Though elderly, thin, and with hair turned white, the master was taller than most. Even seated, he was as tall as Chen Huangpi standing.

The brass oil lamp dared not make a sound.

It could only watch as the master placed Chen Huangpi across his lap, brushing the dust from his clothes.

Beyond that, the master made no move.

This drove the brass oil lamp nearly mad with anxiety. Unable to hold back, it pleaded, "Master, Chen Huangpi has stopped breathing! Please, save him!"

At these words, the master finally glanced at the lamp, a faint smile crossing his face. "No harm done. Huangpi is merely in a hurry to grow up."

"It is nothing serious."

"But..."

"Huang Er, you really are oblivious, aren’t you?"

The master teased, "It is rare for me to be lucid for a spell. Let me look at him a little longer. Next time we meet, he’ll be grown."

"Master..."

"Hmm?"

The brass oil lamp hesitated, then asked, "Outside, the sun and moon share the sky, night and day have mingled once more—could it be that the world is changing again?"

"Yes and no," the master nodded, then shook his head, though his loving gaze never left Chen Huangpi.

"The transformation has never truly ended. Why speak of ‘again’?"
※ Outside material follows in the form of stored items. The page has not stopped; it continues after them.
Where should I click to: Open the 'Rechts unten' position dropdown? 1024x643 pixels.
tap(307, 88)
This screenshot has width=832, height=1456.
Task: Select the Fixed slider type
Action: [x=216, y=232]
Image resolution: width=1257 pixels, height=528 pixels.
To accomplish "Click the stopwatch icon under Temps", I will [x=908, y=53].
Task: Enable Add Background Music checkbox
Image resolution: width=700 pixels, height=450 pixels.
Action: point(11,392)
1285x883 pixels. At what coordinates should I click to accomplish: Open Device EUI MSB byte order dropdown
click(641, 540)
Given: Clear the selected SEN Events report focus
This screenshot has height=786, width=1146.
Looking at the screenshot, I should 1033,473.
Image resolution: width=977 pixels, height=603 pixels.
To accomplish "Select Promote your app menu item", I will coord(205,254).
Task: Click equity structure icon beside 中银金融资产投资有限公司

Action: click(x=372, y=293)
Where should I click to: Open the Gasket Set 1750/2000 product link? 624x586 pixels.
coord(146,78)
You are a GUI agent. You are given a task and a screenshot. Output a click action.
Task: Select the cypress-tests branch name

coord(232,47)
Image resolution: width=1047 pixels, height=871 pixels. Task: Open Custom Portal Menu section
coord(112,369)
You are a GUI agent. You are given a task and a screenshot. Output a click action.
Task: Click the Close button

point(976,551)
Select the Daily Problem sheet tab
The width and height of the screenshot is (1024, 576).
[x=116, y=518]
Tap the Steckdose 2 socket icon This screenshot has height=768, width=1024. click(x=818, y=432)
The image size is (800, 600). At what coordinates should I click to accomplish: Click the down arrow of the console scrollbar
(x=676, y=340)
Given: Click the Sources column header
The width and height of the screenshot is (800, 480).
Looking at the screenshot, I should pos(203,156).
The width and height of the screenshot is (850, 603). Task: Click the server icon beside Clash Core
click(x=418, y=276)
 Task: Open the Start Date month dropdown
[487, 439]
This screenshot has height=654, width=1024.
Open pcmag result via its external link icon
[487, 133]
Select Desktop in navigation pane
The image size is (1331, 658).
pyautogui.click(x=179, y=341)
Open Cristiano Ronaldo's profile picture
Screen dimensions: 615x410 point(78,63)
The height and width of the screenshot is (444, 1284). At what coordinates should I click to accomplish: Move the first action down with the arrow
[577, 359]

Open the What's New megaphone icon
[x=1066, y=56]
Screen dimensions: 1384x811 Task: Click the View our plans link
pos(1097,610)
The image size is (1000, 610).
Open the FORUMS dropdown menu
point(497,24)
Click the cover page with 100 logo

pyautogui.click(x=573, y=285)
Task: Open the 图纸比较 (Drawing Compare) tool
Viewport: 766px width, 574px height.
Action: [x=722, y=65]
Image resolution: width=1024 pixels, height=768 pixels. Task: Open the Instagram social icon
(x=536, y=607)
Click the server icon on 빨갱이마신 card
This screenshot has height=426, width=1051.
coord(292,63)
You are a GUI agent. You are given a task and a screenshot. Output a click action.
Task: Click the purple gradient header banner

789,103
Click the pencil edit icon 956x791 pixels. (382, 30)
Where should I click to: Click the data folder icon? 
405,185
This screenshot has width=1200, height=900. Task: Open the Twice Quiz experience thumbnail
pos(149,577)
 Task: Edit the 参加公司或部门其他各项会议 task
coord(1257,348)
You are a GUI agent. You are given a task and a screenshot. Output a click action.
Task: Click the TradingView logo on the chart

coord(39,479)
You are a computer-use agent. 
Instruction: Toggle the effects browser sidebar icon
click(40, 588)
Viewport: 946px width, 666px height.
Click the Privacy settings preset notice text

The lamp replied, "I remember, when you created me, you said that after the upheaval, day and night would be divided again after six days and nights. Now, with such a phenomenon, is it not happening once more?"

"Six is the limit of yin, nine the peak of yang."

"Yin and yang are forever intertwined, inseparable; yin is yin, yang is yang, but from the extreme of one arises the other."

The master’s voice was obscure, but touched on the essence of the transformation. "The Ten Thousand Mountains are where the sun first sets and the moon first rises; thus, the world’s changes begin here—first the extreme of yin, then the extreme of yang."

"The extreme of yin is decreed by heaven, and I will not interfere. But as for the extreme of yang..."

The master spoke three words softly.

"I do not approve."

Those words struck a chord with the brass oil lamp.

It was so moved, its very oil boiled with excitement, wishing it could bow and call him ‘master’ as Chen Huangpi did.

But as it was about to speak, the lamp unconsciously began to flatter, "Master, to have been created by you—that is the honor of my life. The name you gave me is beautiful. I will not vanish like Huang Yi. I will remain at the Pure Immortal Monastery forever, always by Chen Huangpi’s side, always protecting him."

"You are quite devoted," the master said, giving the lamp a rare glance, teasing, "But you talk too much, always grumbling about me, though only in your heart, weaving fine complaints. That, you must change..."

He suddenly paused.

The brass oil lamp, thinking he was angry, hastily promised, "Yes, yes, I’ll never do it again!"

"No need for that," the master waved his hand, saying casually, "I knew your nature when I made you; you should remain as you are. Just watch your tongue, lest you corrupt Huangpi."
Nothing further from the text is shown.